Reading passage

>>>

The happy couple staged a more conventional photo at their intended venue. Photo: Julie Corcoran. Photographer: Julie Corcoran

With time running out Ann Marie said this was the first time she thought the wedding may not happen.

The next venue explored was Chapter One in Cavan Retail Park. A week before the wedding a tearful request was granted, on the proviso that should the country go to Level Five the destination store could not host the couple.

“Then Monday evening came and Level Five was introduced,” the newly wed bride says with the exasperation of someone whose every plan is thwarted, “I spent five hours that day refreshing my phone for that update!”

“9:35 Monday evening, five days to go to the wedding. I turned to himself and said ‘Level Five is in. We have the choice of a filling station or nothing’,” Ann Marie laid out the situation.

The Maxol Filing Station at Cullies was their next option: “Because it was Level Five we knew they would be open as an essential service,” the new groom said.

The owner Jim Burke received a phonecall that Monday evening: “Jim, It’s Ann Marie you know me well. Can I get married in your filing station on Sunday,” Mrs Redmond laughs as she recounts the slightly absurd  conversation.

After assuring him of her seriousness Jim thought about it. He offered the party an upstairs training room for the ceremony.

<<<

Task description
Pick up the news story about the wedding planned for a filling station and continue it from its final sentence.

Supplied information
>>>

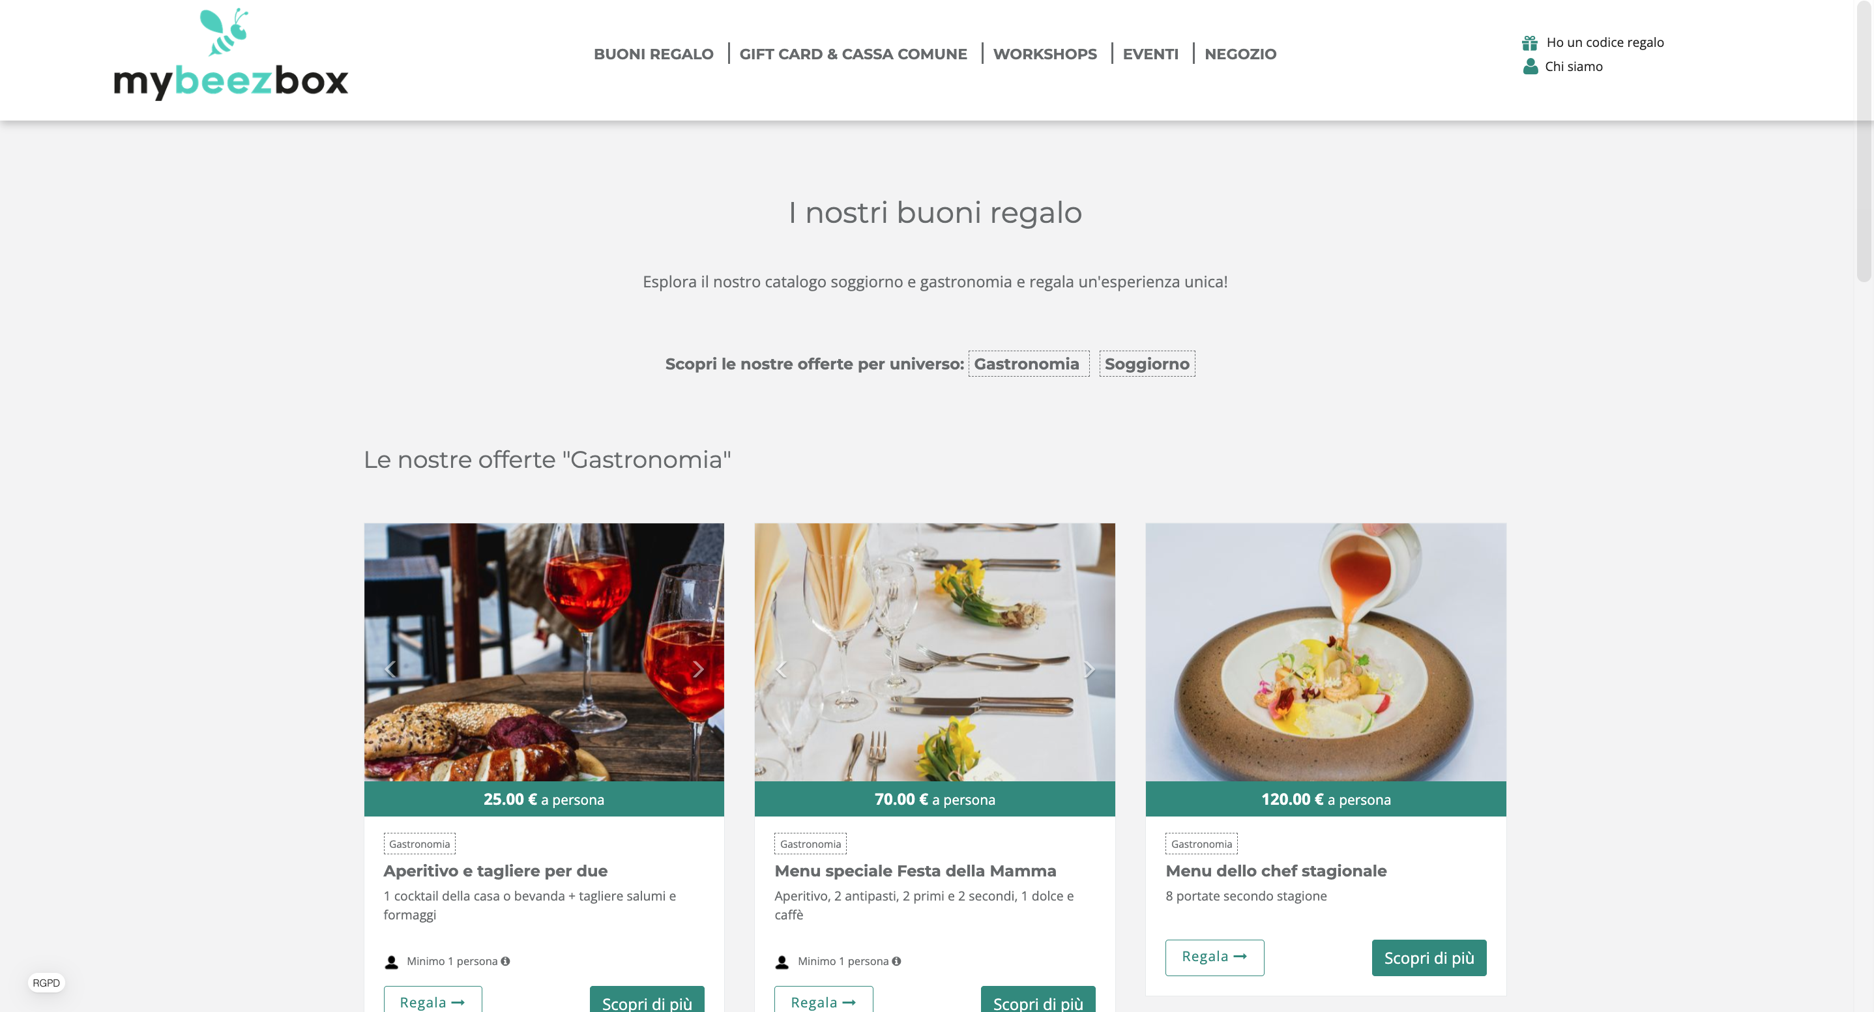1874x1012 pixels.
Task: Go to previous photo of Festa della Mamma menu
Action: pos(781,669)
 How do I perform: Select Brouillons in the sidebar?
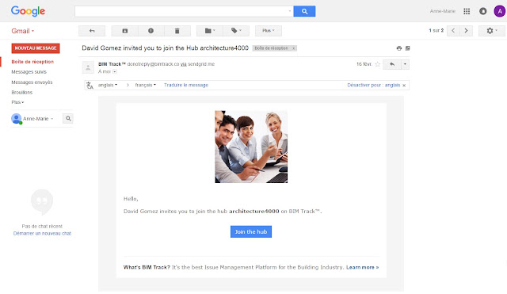[21, 92]
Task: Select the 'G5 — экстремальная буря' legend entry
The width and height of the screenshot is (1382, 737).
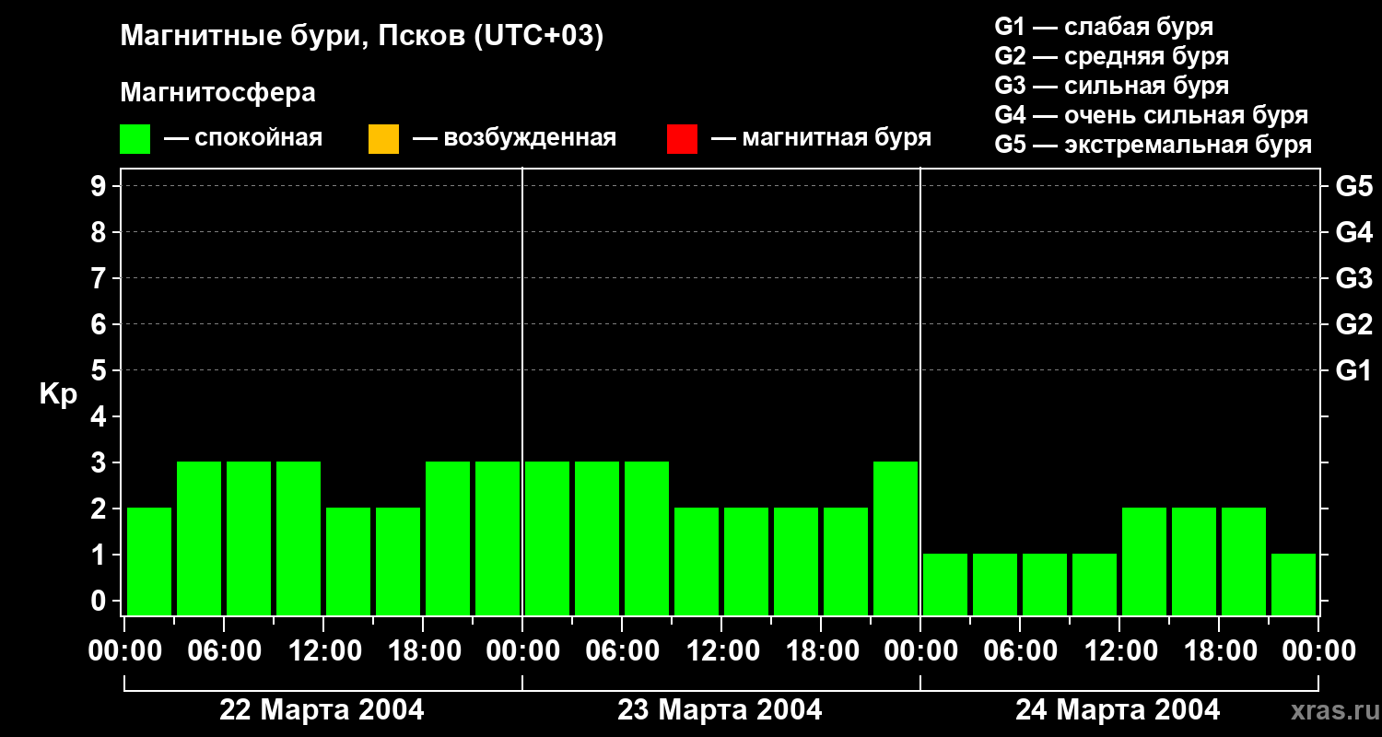Action: coord(1153,145)
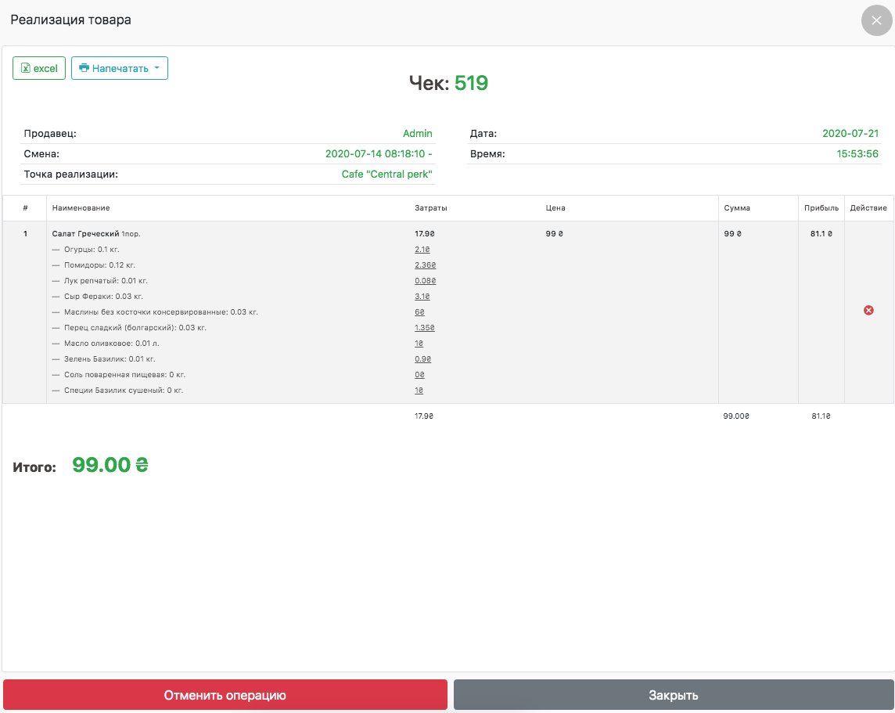Viewport: 895px width, 713px height.
Task: Click Лук репчатый cost link 0.08₴
Action: coord(425,281)

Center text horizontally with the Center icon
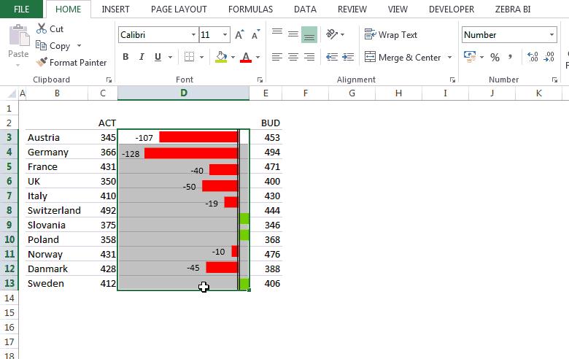(293, 57)
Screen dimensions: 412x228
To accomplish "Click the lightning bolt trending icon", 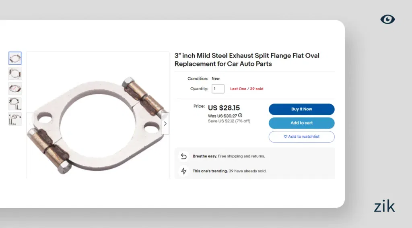I will tap(184, 171).
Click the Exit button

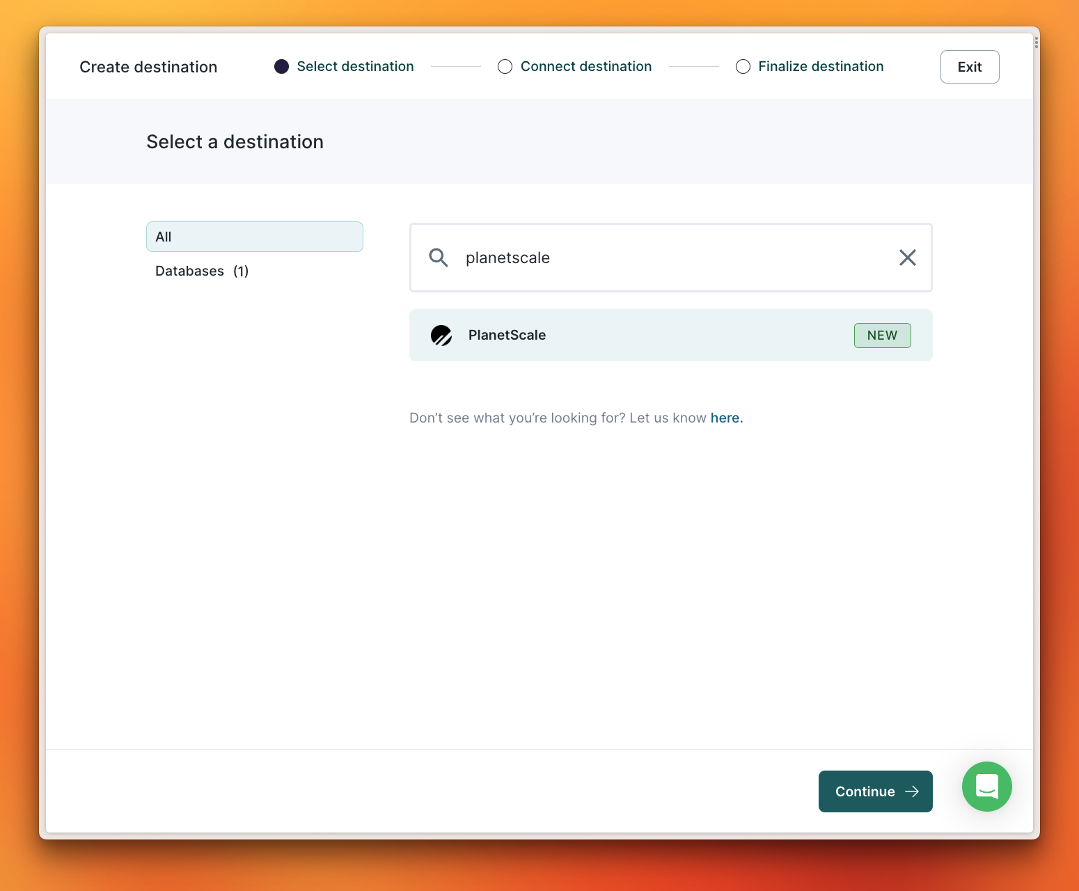click(970, 67)
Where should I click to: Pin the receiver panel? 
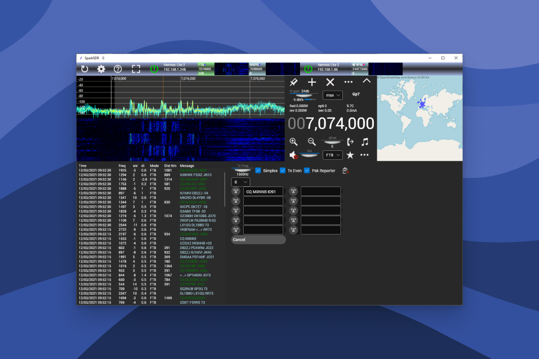point(293,82)
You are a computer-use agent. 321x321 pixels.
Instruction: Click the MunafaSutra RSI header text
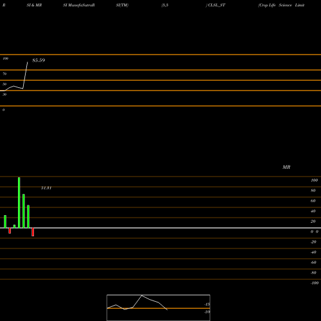point(79,5)
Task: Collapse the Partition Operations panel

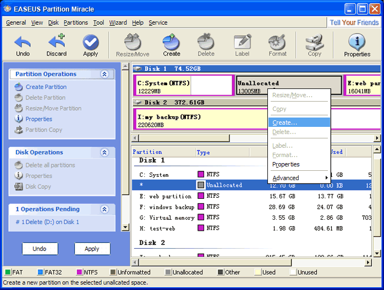Action: pyautogui.click(x=105, y=74)
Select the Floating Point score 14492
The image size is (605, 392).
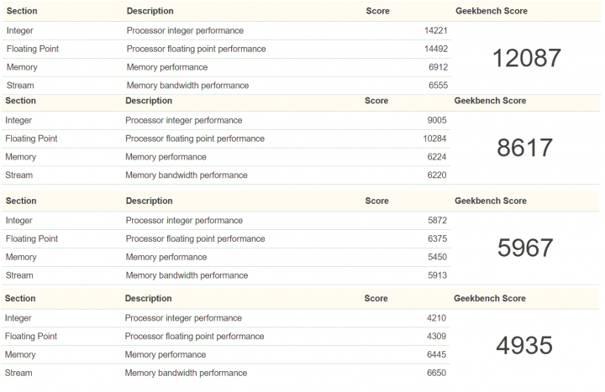[436, 49]
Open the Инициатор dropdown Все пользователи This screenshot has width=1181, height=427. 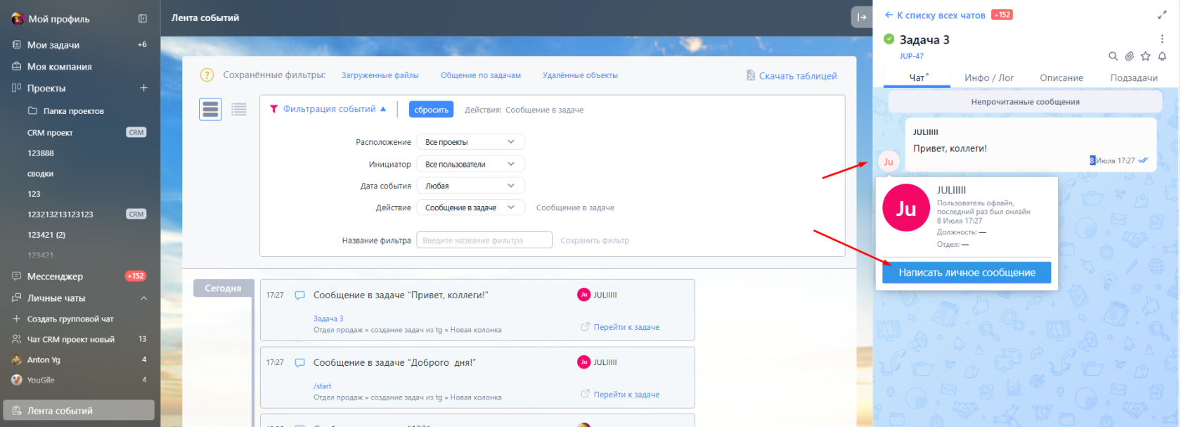[470, 164]
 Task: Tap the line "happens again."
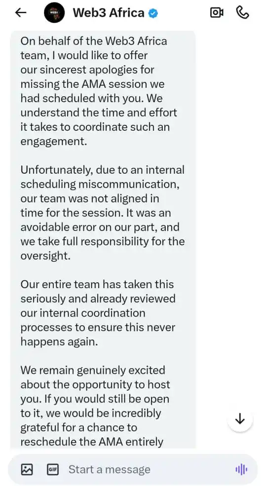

<<<

The reply
In the next five days the couple worked to comply with restrictions in movement, the difference between a government interpretation of ‘essential service’ and a bride-to-be’s understanding, and being socially responsible.

“So much went against us, but all we could do was laugh,” Ann Marie said, her husband adding, “At that point we could have just turned up in bin bags and we would have been happy.”

“On the day of the wedding my sister, who was my bridesmaid asked me, ‘Are you nervous?’ and I said, ‘No, I’m just ready, we’ve finally got to the day of the wedding, nothing else can go wrong’. Our celebrant Joe Armstrong was just so good. You really could not write the drama that we went through,” she said.

So with just six guests, both sets of parents and witnesses, it was a very intimate wedding.

“We wanted something good to come out of this year. It is what kept us going,” Anne Marie concluded.